Your task: Reproduce word for word, from the entries below, the line with "Komentuj (31, 1390)", the line with "Mám námět na článek (47, 2257)", and every line between them, and nothing more.

Recorded information:
--- START ---
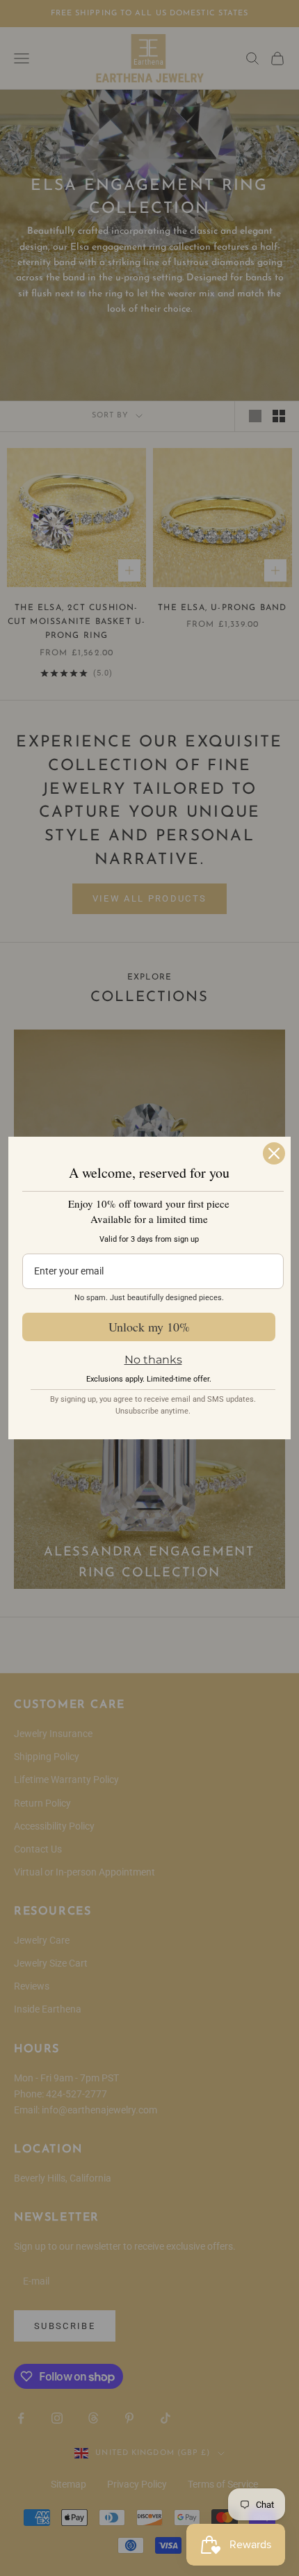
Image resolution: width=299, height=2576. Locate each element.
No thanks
--- END ---
--- START ---
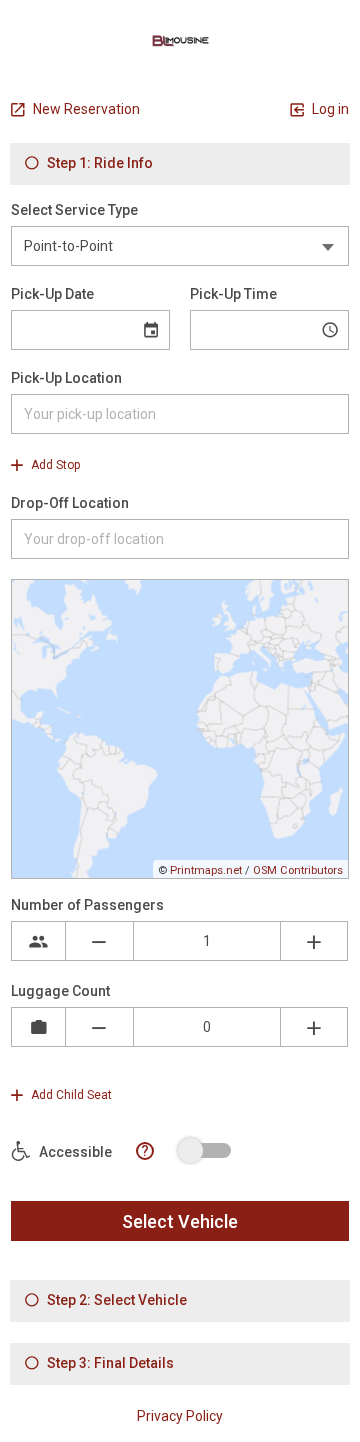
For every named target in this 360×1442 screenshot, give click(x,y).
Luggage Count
--- END ---
--- START ---
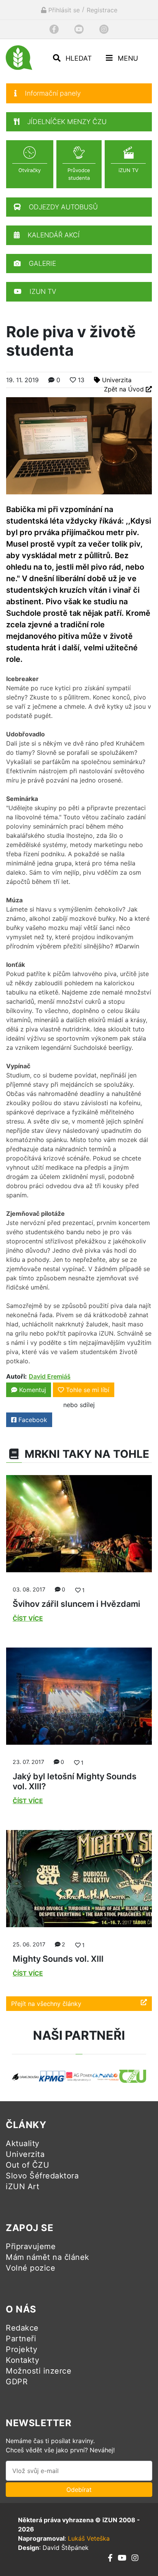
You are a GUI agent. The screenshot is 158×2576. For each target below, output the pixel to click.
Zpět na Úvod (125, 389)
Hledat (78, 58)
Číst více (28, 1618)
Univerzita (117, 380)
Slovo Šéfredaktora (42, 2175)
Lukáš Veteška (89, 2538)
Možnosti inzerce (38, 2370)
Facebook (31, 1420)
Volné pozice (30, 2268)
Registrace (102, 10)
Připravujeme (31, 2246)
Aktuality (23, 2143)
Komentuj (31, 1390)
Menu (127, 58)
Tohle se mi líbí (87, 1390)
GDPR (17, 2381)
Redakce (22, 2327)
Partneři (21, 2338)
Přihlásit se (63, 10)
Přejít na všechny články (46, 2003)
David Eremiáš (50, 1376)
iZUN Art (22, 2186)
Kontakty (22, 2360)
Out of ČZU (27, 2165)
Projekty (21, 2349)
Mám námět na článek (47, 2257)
--- END ---
Exercise answer:
Komentuj (31, 1390)
Menu (127, 58)
Tohle se mi líbí (87, 1390)
GDPR (17, 2381)
Redakce (22, 2327)
Partneři (21, 2338)
Přihlásit se (63, 10)
Přejít na všechny články (46, 2003)
David Eremiáš (50, 1376)
iZUN Art (22, 2186)
Kontakty (22, 2360)
Out of ČZU (27, 2165)
Projekty (21, 2349)
Mám námět na článek (47, 2257)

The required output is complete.